AOP's, Association of Prisoners
By Mark Barnsley
I was interested to read about these latest plans to form a prisoners union, (AOP's, Association of Prisoners) and would be interested to know more. I fully support the idea of prisoners organising to fight back against the current wave of repression, but it would clearly be naive to think that the system would welcome or applaud the formation of any genuinely radical organisation. like all despots they both loathe and fear the solidarity and mutual aid which will ultimately lead to their destruction.
While much can be achieved, even in reformist terms, a proper perspective on prison work needs to be considered carefully. In my view, simple calls for a ‘fairer’ prison wage are not only reformist and short-sighted, but they play into the hands of the builders of the Prison Industrial Complex. Indeed the cosmetic raising of prison wages is an intrinsic part of its cementation. We are seeing this in private prison like Lowdham Grange, where prisoners receive a higher than average wage, but sign away their rights, to day-time visits, full-time medical care and education. The private prison companies, and ultimately the state, will gladly pay out higher prison wages (generally based on piece-work,) in return for a compliant and hard-working slave labour force - ‘Better a happy slave than a resentful one.’ Charges for room and board, payments to ’victim support organisations’, and the strict enforcement of a ‘company store’ (canteen) monopoly will allow much of the money paid out in wages to be recouped in any case.

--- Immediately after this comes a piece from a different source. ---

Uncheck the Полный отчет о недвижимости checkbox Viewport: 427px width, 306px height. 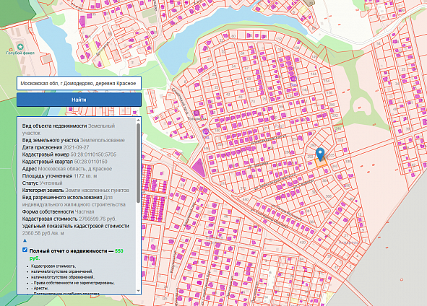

Having largely achieved a compliant mainstream prison population over the past few years. during phase 1 of the building of the ‘British Industrial Prison Complex,’ the state ultimately desires a situation where prisoners are either behind their doors (watching TV if they’re good boys and girls), or at work ‘producing’.
Work - consume - sleep. The ideal capitalist economy in microcosm.
By collaborating with the prison economy we are ultimately assisting in the expansion of the prison building programme (largely financed by the private sector,) and the imprisonment of greater numbers of working class people. We are also helping to undermine the wages and conditions of workers outside.
Everything that is happening in British prisons today, right down to things like higher phone tariffs as an incentive to go to work (the creation of needs and desires,) happened in America yesterday. Often we are dealing with the same corporations. for those who have bothered to look, there can be no surprises in current and future British penal policy (unless like the POA you’re too stupid to see it.)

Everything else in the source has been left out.